Elizabeth Amelia Hadley



Whoopi in the Africana Woman Tradition


Elizabeth Amelia Hadley received the Ph.D from Indiana University, the MA from University of Pittsburg, the BA from the University of Rochester. Professor Hadley is widely recognized as an expert on images of women of color. She is the author of Bessie Coleman: The Brownskin Lady Bird, the first full length study of the early 20th century African American aviatrix. Her essays and books reviews have appeared in Black American Literature Forum, Theater Journal, Abafazi: The Simmons College Journal of Women of African Descent, The Journal of American History, Women's Studies in Indiana. Her writings have been included in the anthologies Black Women in America and Spirit, Space and Survival. Her most recent essay "Eyes on the Prize: Reclaiming Black Images, Culture, and History" appears in Struggles for Representation: African American Documentary Film and Video.

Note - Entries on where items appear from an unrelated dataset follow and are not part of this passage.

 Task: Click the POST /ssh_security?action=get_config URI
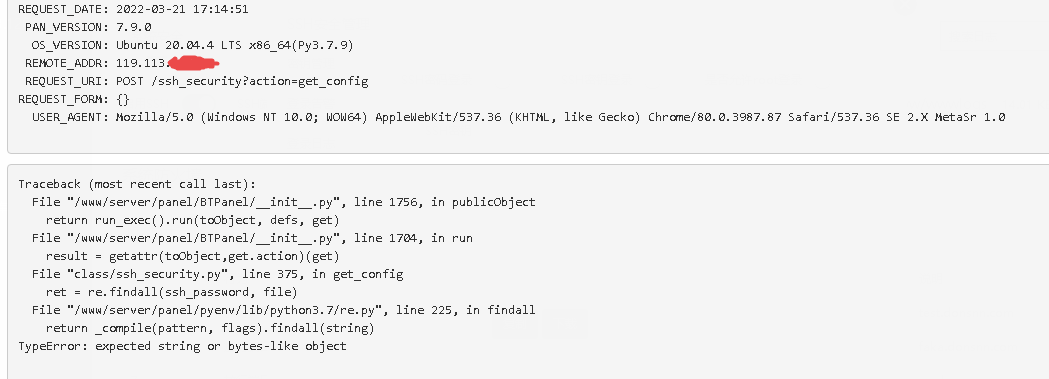click(x=242, y=82)
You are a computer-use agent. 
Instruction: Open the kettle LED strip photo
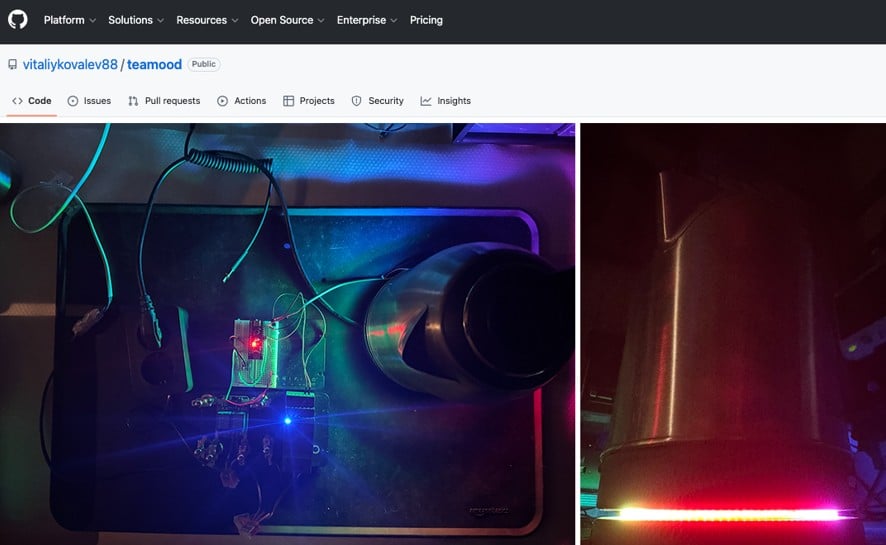point(733,334)
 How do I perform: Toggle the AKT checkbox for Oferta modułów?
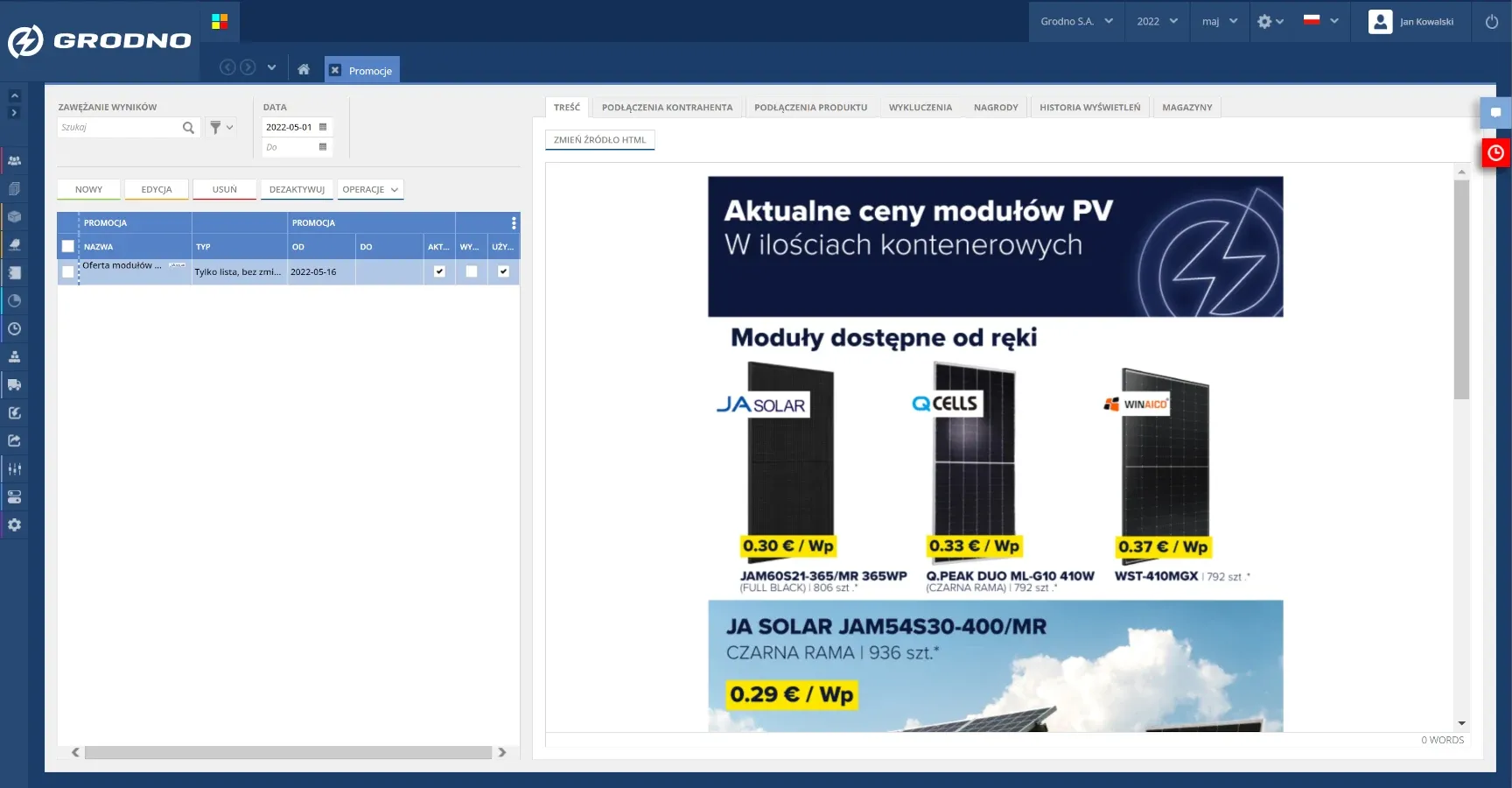click(x=439, y=271)
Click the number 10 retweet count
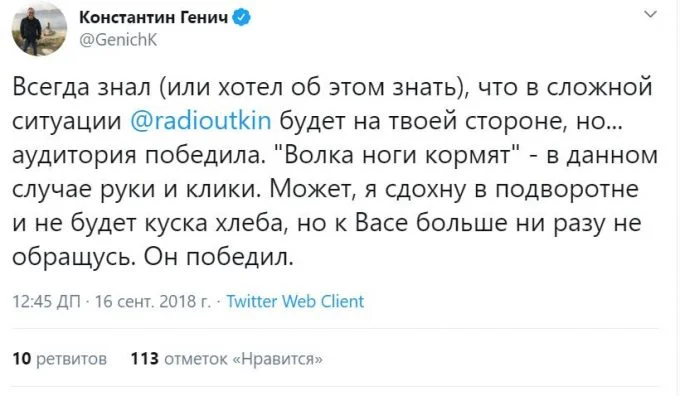Image resolution: width=680 pixels, height=396 pixels. click(22, 359)
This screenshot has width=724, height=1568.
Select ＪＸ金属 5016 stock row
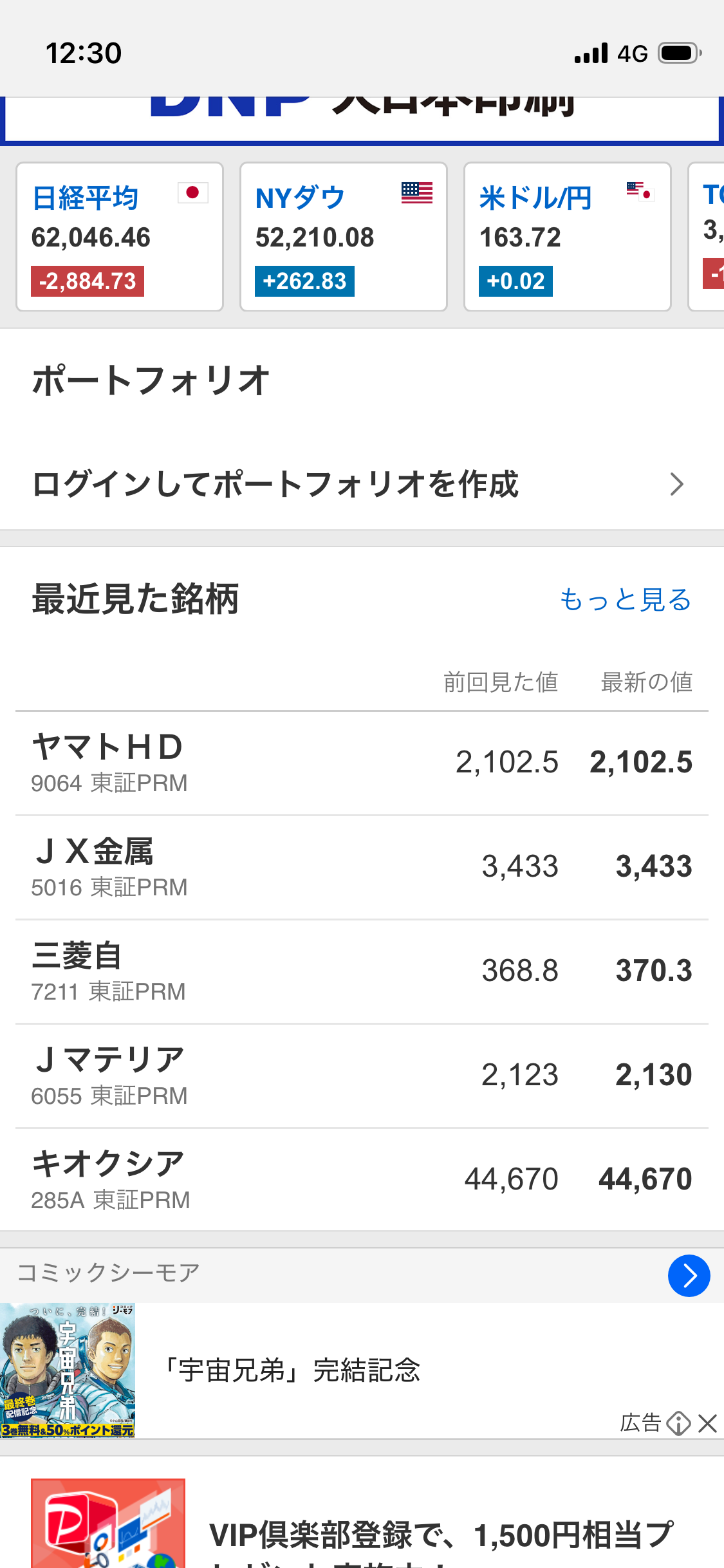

Currently Elizabeth Hadley is associate professor of Africana Women's Studies, Theater and Film at Simmons College, Boston. She has been a Fulbright Professor at Kenyatta University (Kenya) in Literature and Drama and a recipient of a Rockefeller Fellowship in Visual Culture and Women's Studies at the Susan B. Anthony Institute at the University of Rochester. Professor Hadley is active in theater and film. As a director she is a proponent of mixed race casting and has implemented this in the following plays: Before It Hits Home, Cat on a Hot Tin Roof, A Moon for the Misbegotten, The Seagull, and Tartuffe. Prof. Hadley served as an advisor, music consultant and narrator for the documentary As I remember It: A Portrait of Dorothy West.